Like many art forms, photography can be very subjective. Should the photographer edit a photo a lot, a little, or not at all? Is the goal to show a picture exactly as it looked, or create something more dynamic? What kind of message is the photographer trying to tell? Tim Lamey is an Upper Midwest based landscape photographer and one of his significant projects was highlighting oil development in Western North Dakota’s Bakken region.

Lamey represents Tim Lamey Studios. He describes his style of landscape photography as fine art, and that there are very few images of people in it.

“The last couple years I’ve been focusing on a series of work out in the Bakken,” Lamey says. “There are other photographers working in the Bakken that are looking at the cultural and historical impact of oil development out there. I’m actually physically looking at the development impacts on the landscape itself, by the physical rigs, the tanks, the roads.”

While Lamey has a studio gallery in downtown Fargo and does this full time, it’s not his first professional career.

Credit John Corley
Tim Lamey's studio gallery space in Fargo.

“I have a background, a Ph.D. in zoology and so I have always had an interest in environmental issues.”

So which is he? Is he an artist taking an environmental stance, or an environmentalist channeling his activism through art?

“I’ve always had this environmental bent but in many respects the art came first,” he says.

Lamey shows off some recent work done in the Bakken oil boom region at his studio. “A mix of images that look essentially like snapshots of the unaltered landscape juxtaposed with shots that definitely include oil development,” Lamey says.

People may think the photos of an undeveloped landscape represent a lack of change while the photos with oil development represent change. But Lamey has a different view.

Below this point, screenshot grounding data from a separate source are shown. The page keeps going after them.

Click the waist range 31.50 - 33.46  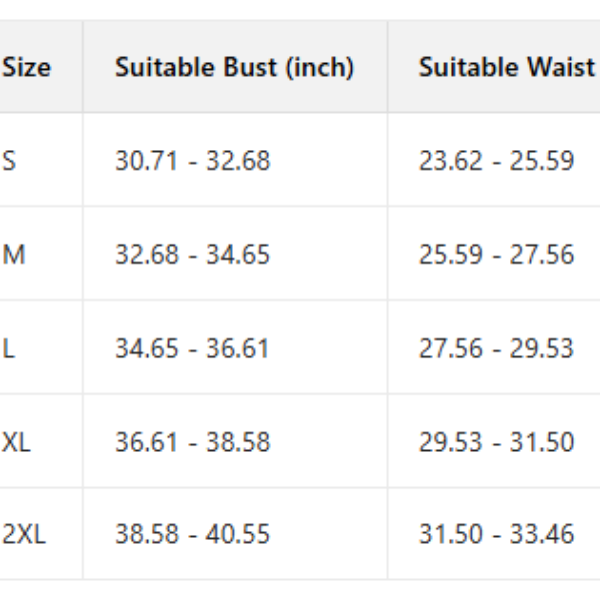496,534
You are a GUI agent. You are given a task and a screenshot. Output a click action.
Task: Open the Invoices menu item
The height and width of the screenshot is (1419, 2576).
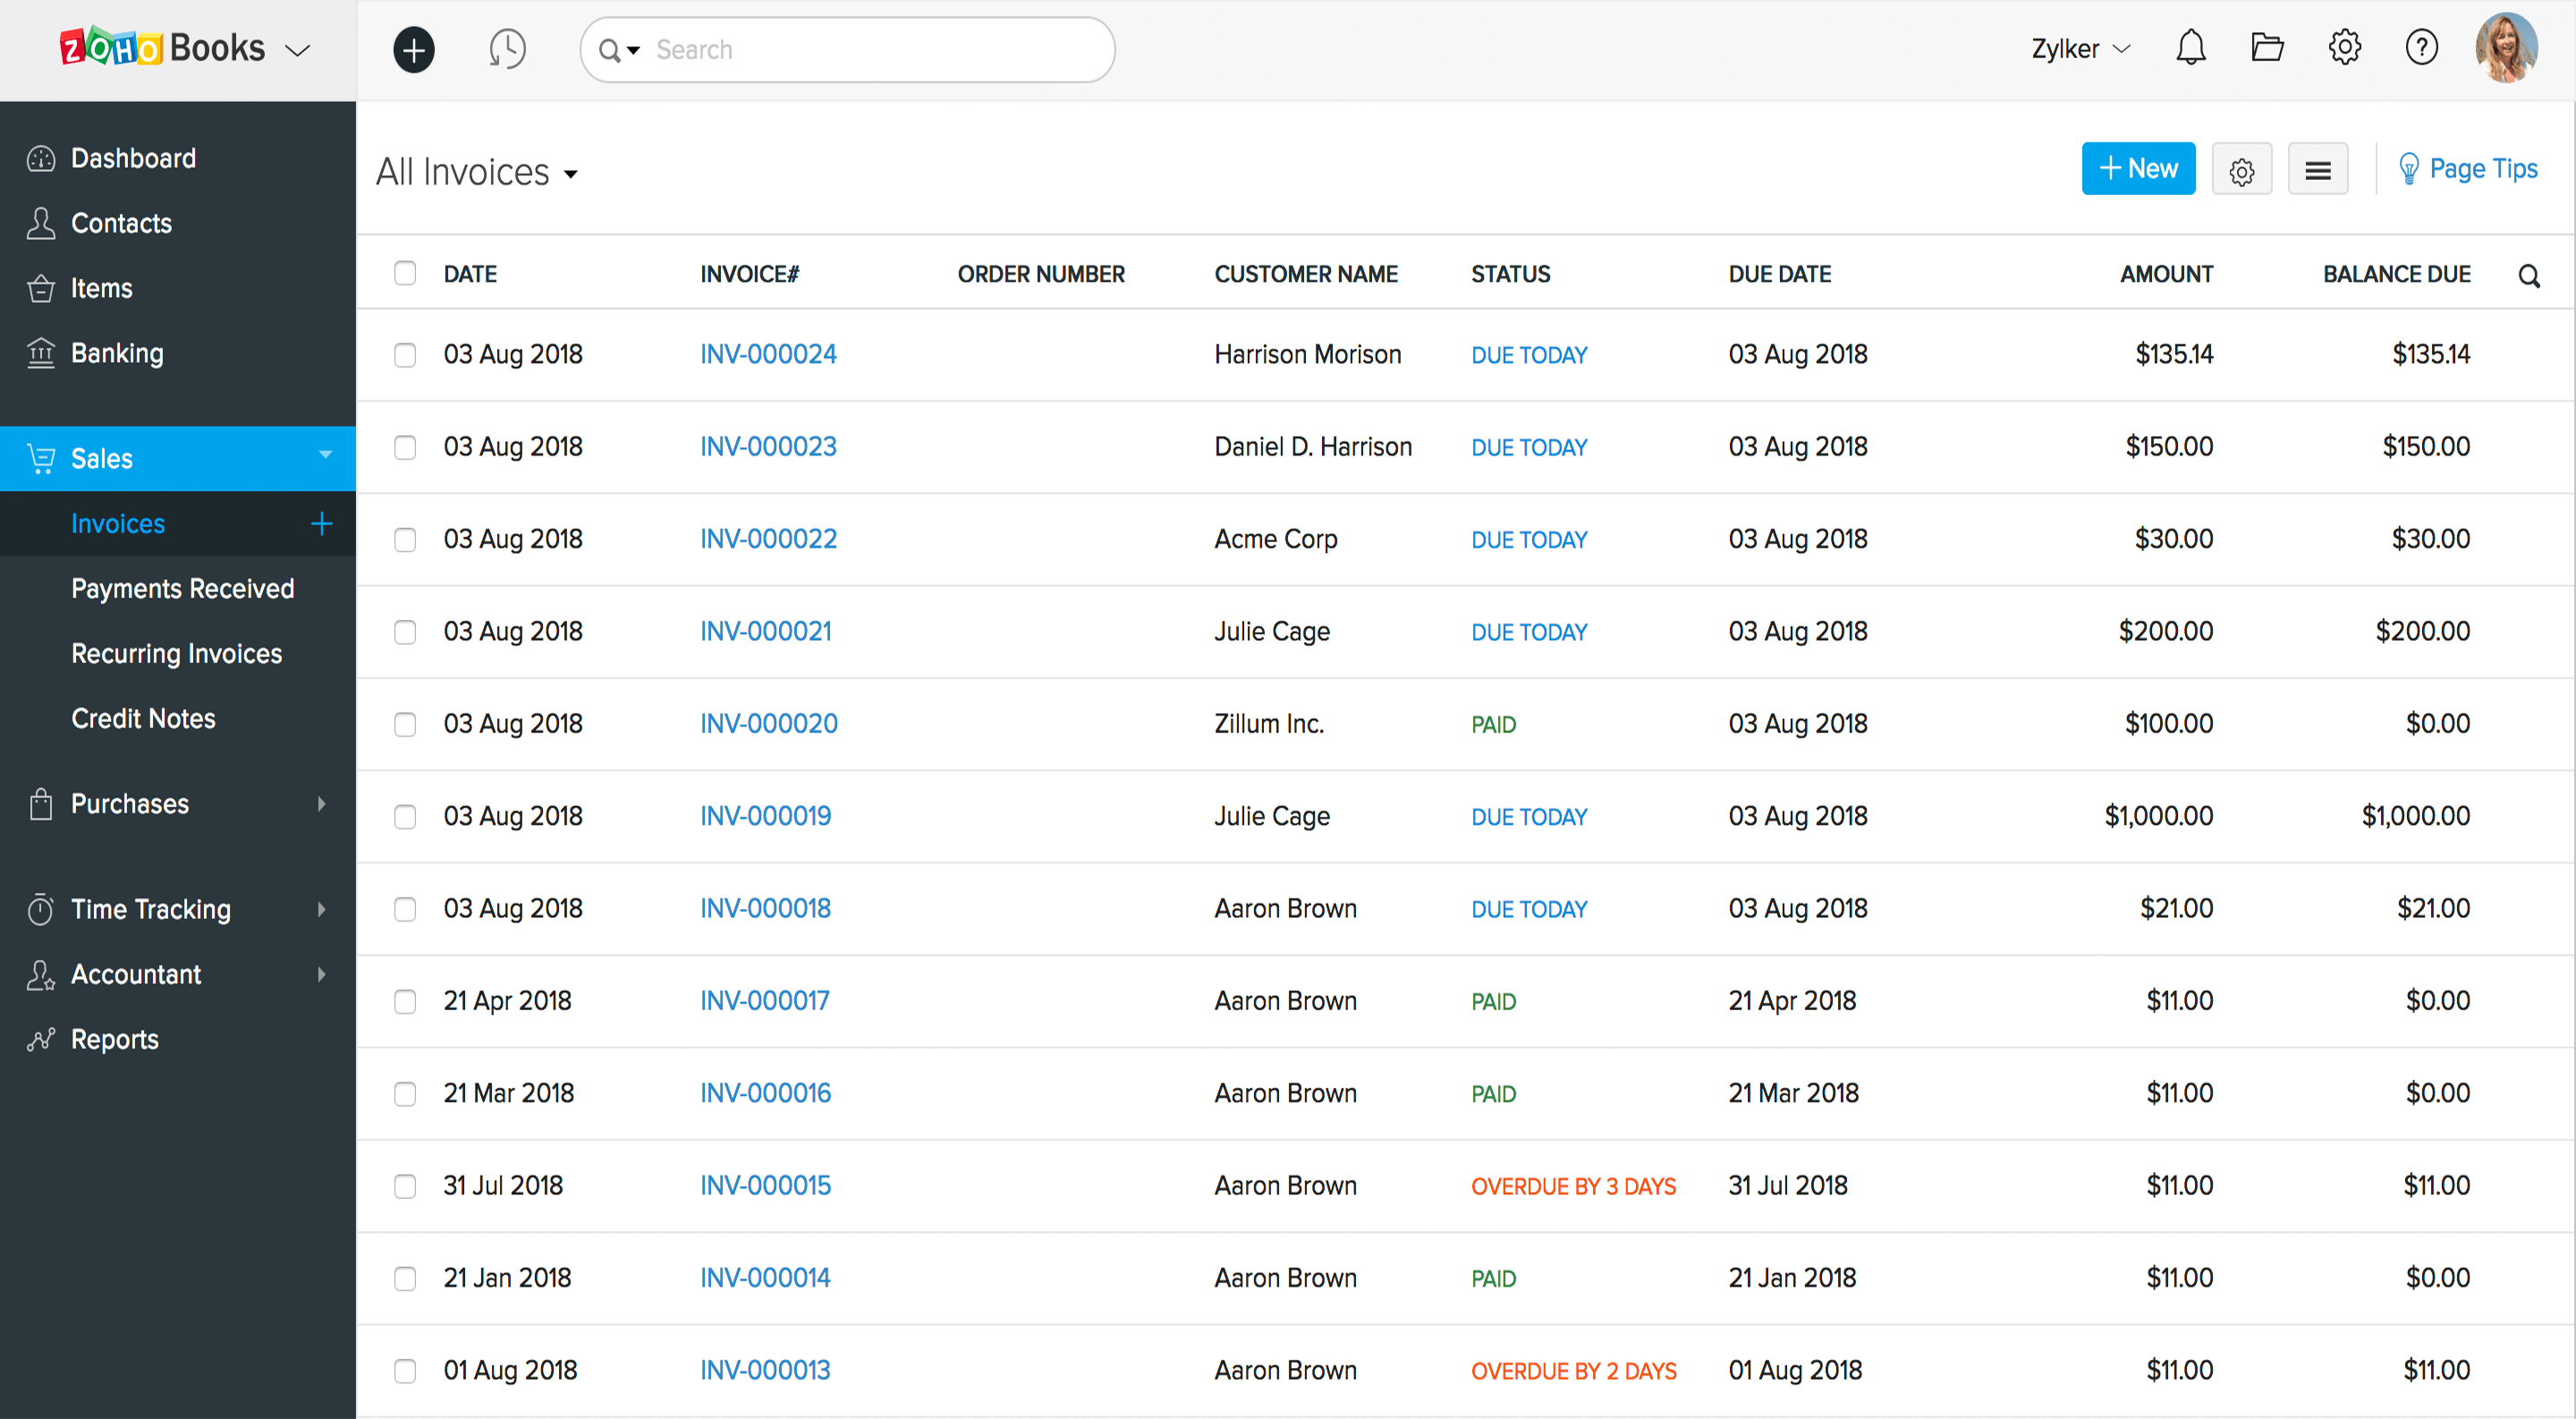click(117, 523)
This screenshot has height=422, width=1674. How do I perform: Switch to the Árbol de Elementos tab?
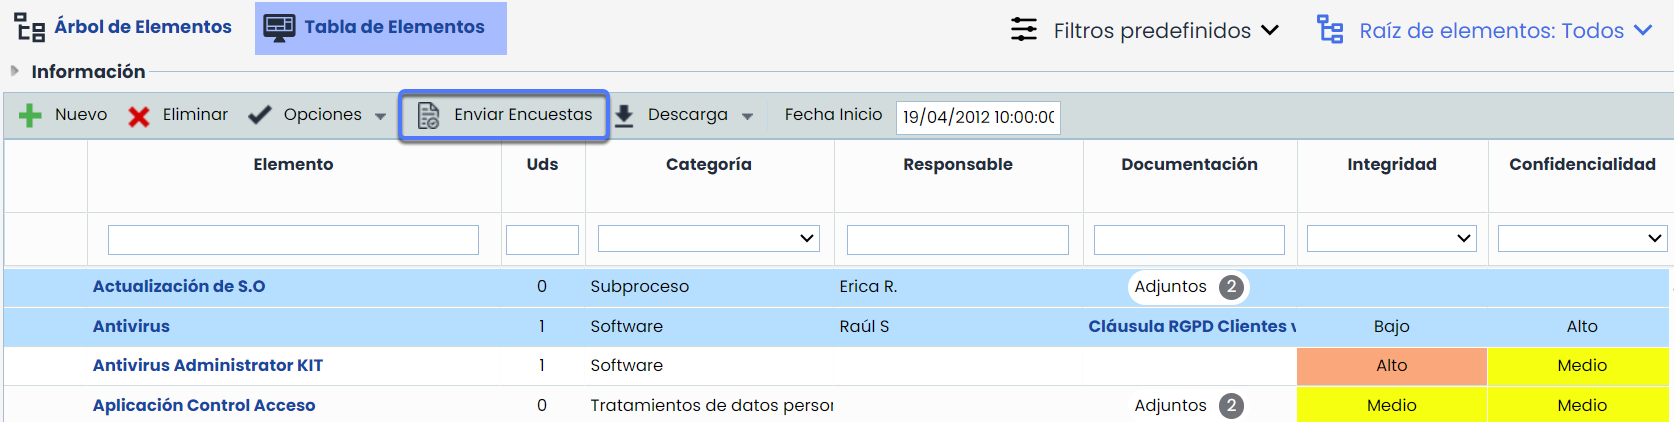[x=142, y=27]
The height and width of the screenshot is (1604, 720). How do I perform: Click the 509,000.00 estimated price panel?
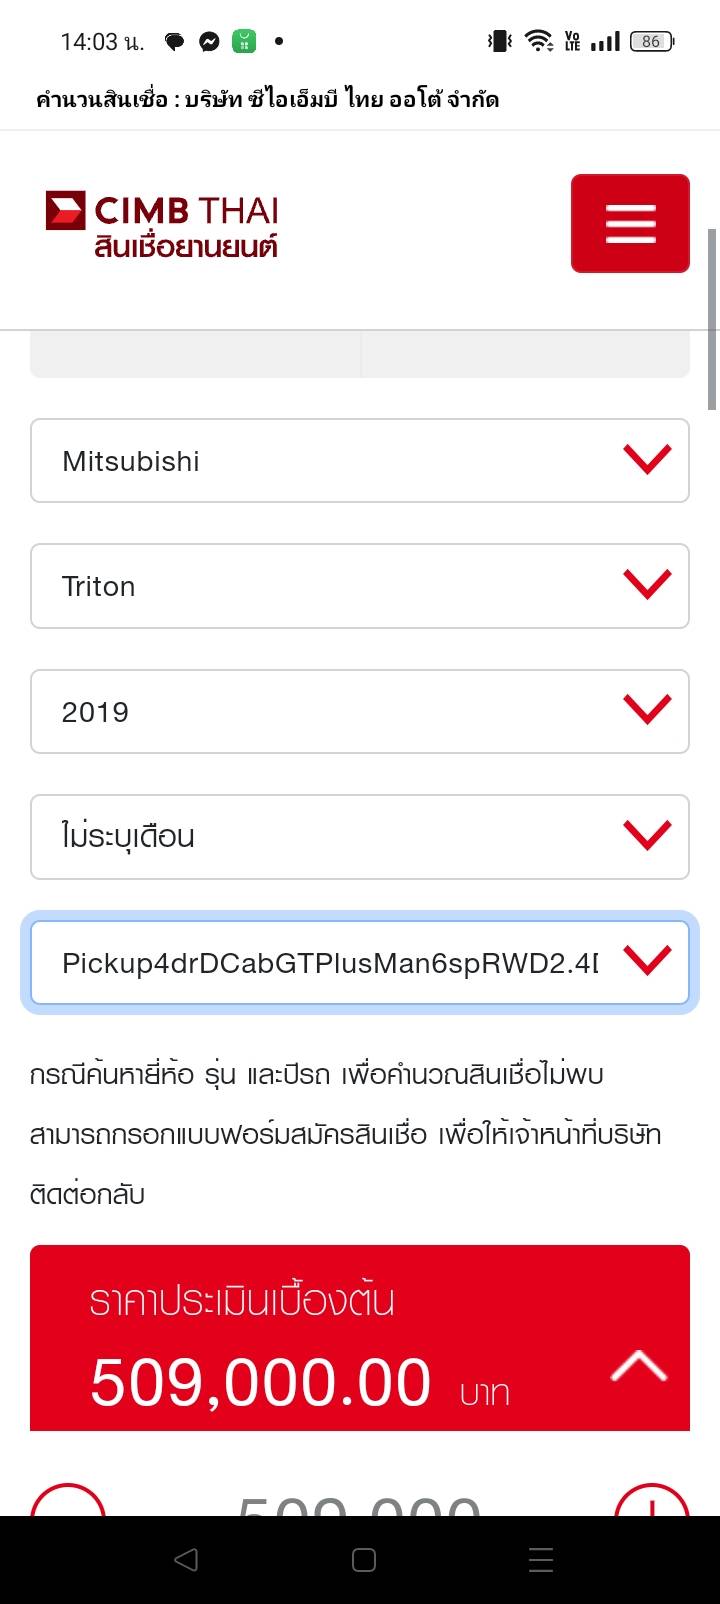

“It’s important to realize that the landscape itself is always changing through normal geological and climate based processes,” he says. “Some of these images are to acknowledge that the processes which are occurring all the time, and that that’s in contrast to cases where the human alteration is occurring because of oil development.”

Credit John Corley
Tim Lamey at his studio in Fargo.

Other photo compositions that stand out for Lamey include work in Montana’s Glacier National Park, the Falkland Islands in South America, and from Ireland.

Even though studio crawlers won’t have an opportunity to watch how Lamey captures his photos, they will get to see the final results of what he does.

“So in many respects it will be a gallery experience, there’s gonna be a lot of stuff on the wall," he says. “I’ll provide perhaps some wall text that will help explain it, and I will be here to explain it. But I prefer to let the viewer spend time with the work and decide for themselves what it means, what they get from it.”

Tim Lamey has combined his passion for photography and the environment to create art that represents nature that is both developed upon and undeveloped. Visitors to Lamey’s studio will have the opportunity to observe and learn about the places he has been.

Credit John Corley
An example of Tim Lamey's work in the Bakken oil region in Western North Dakota.

This story has been part of a preview for the 2016 Studio Crawl put on by the Fargo-Moorhead Visual Artists. Tim Lamey and other artists will open their studios to the public on October 1st and 2nd to showcase their art and how they create it.